Nuclear Energy
Category: Physics
Nuclear energy is the use of the atom in sustained nuclear fission to generate heat and electricity. In the 1930’s scientist discovered that a nuclear reaction could be created and controlled. This happens when you take a large isotope and collide a second smaller one, commonly a neutron and the splitting of the large isotope is what creates this reaction called nuclear fission. Matter disappears during a nuclear reaction this loss of matter is converted into energy. Einstein accounted for this conversion of matter into energy with the famous equation; Energy equals mass defect times the speed of light squared (E=mc2). A fissionable isotope is one that supports an excess of neurons in there fission to support a chain reaction. The two main fissionable isotopes used during nuclear reactions are uranium-235 and plutonium-239. Critical mass is the absolute minimum fissionable material needed to support a chain reaction
Nuclear power provides 5,7% of the worlds energy and 13% of the worlds electricity in 2012. In the 1930 the discovery of nuclear fission brought about the possibility to harness atomic energy. The discovery of the neutron in 1932 by James Chadwick led Frédéric and Irène Joliot-Curie to discover induced radioactivity in 1934. In 1938, German chemists Otto Hahn and Fritz Strassmann, along with Austrian physicist Lise Meitner and Meitner's nephew, Otto Robert Frisch, conducted experiments with the products of neutron-bombarded uranium. On June 27, 1954, the USSR's Obninsk Nuclear Power Plant became the world's first nuclear power plant to generate electricity for a power grid, and produced around 5 megawatts of electric power.

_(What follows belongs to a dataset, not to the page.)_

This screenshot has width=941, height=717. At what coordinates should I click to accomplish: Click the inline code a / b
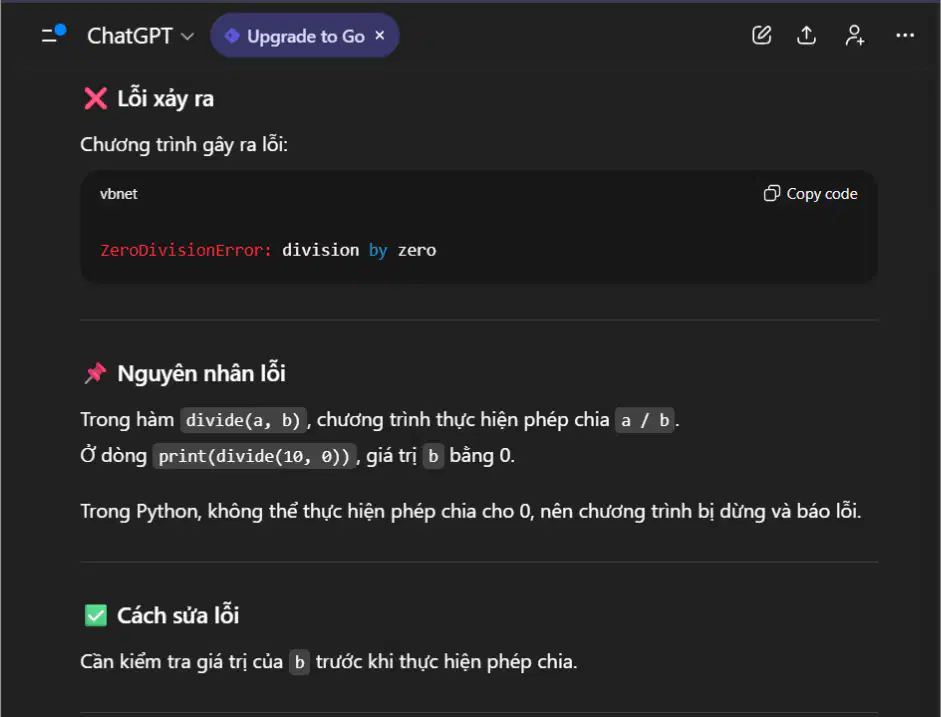click(x=645, y=420)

The three significant accidents in the 50-year history of civil nuclear power generation are: Three Mile Island (USA 1979) where the reactor was severely damaged but radiation was contained and there were no adverse health or environmental consequences Chernobyl (Ukraine 1986) where the destruction of the reactor by steam explosion and fire killed 31 people and had significant health and environmental consequences. Fukushima (Japan 2011) where three old reactors (together with a fourth) were written off and the effects of loss of cooling due to a huge tsunami were inadequately contained.